- [TEXT TO READ]
-*-
We previously discussed the legislative amendments to Articles 2500 and 2503 of the CCQ, which set out the above requirements. As a refresher, here are the articles, with the amendments underlined:
2500. The proceeds of the insurance are applied exclusively to the payment of injured third persons.
2503. The insurer is bound to take up the interest of any person entitled to the benefit of the insurance and assume his defence in any action brought against him.
Legal costs and expenses resulting from actions against the insured, including those of the defence, and interest on the proceeds of the insurance are borne by the insurer over and above the proceeds of the insurance.
However, the Government may, by regulation, determine categories of insurance contracts that may depart from those rules and from the rule set out in article 2500, as well as classes of insureds that may be covered by such contracts. The Government may also prescribe any standard applicable to those contracts.
The legislative amendments, which were adopted in May 2021, allow the government to enact regulation exempting certain categories of contracts and classes of insureds from Articles 2500 and 2503 of the CCQ.
The draft regulation contemplated by the legislation was published on September 8, 2021. We summarize the highlights from the draft regulation below.
The exempted classes of insureds
First, the following three classes of insureds are exempt from the mandatory application of Articles 2500 and 2503 of the CCQ:
- Drug manufacturers under the Act respecting prescription drug insurance;
- Three investment funds created by statute, namely (1) Capital régional et coopératif Desjardins, (2) Fondaction, le Fonds de développement de la Confédération des syndicats nationaux pour la coopération et l’emploi, and, (3) Fonds de solidarité des travailleurs du Québec (F.T.Q.). The exemptions apply to their subsidiaries too;
- The directors, officers and trustees of the above entities, but not for activities undertaken as members of a pension committee.
-*-
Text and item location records
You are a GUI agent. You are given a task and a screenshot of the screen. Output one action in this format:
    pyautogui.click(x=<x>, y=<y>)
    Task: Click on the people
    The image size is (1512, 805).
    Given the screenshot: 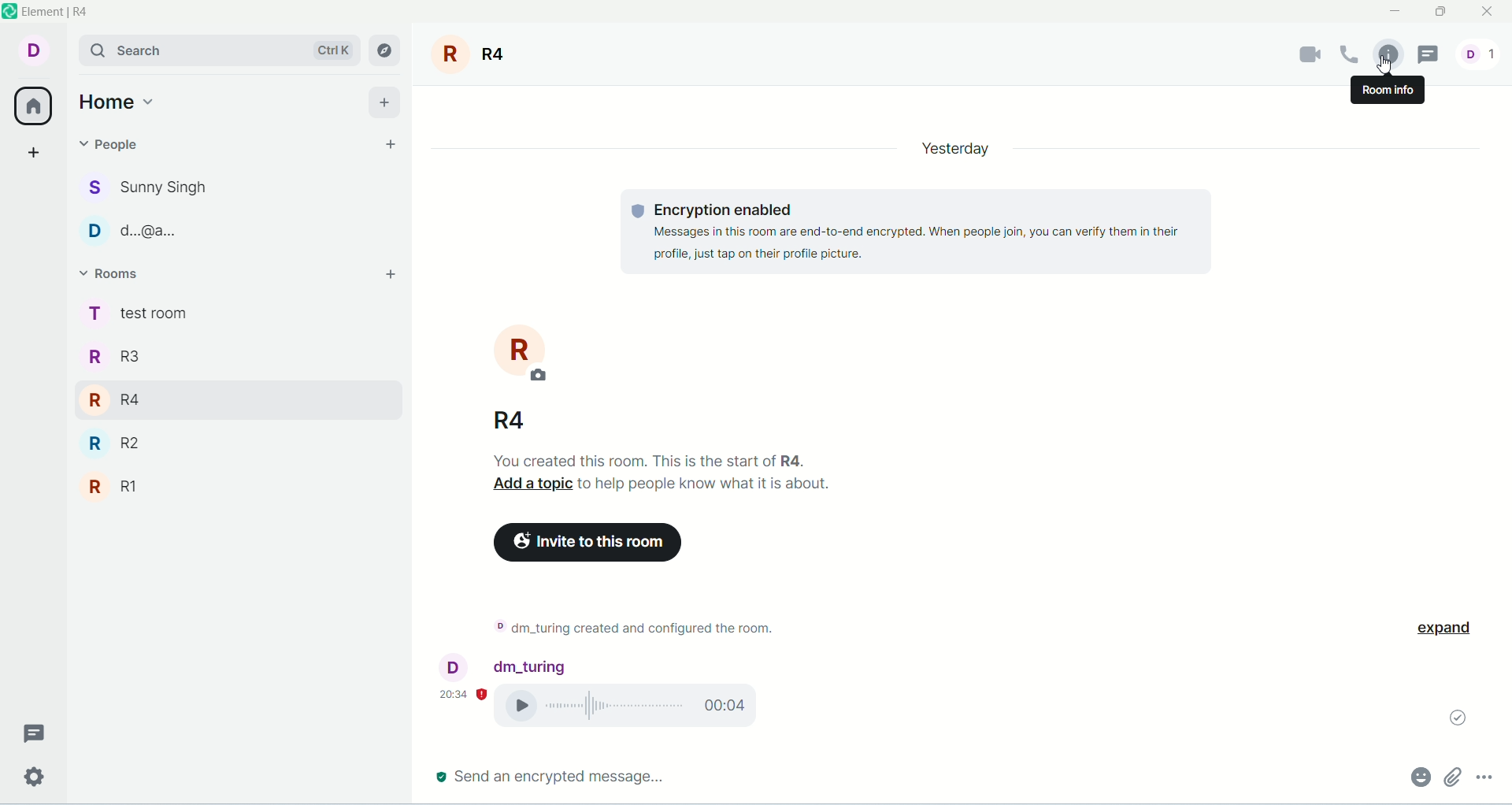 What is the action you would take?
    pyautogui.click(x=1478, y=54)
-*-
- [EXERCISE REQUIREMENTS]
a - Rewrite the CCQ insurance text starting at "However, the Government" and ending at "of the CCQ.", changing "insurance contracts" to "insurance policies".
b - According to the CCQ insurance text, on what date was the draft regulation published?
These records were taken from a different source.

- [EXERCISE RESULTS]
a -
However, the Government may, by regulation, determine categories of insurance policies that may depart from those rules and from the rule set out in article 2500, as well as classes of insureds that may be covered by such contracts. The Government may also prescribe any standard applicable to those contracts.
The legislative amendments, which were adopted in May 2021, allow the government to enact regulation exempting certain categories of contracts and classes of insureds from Articles 2500 and 2503 of the CCQ.

b - September 8, 2021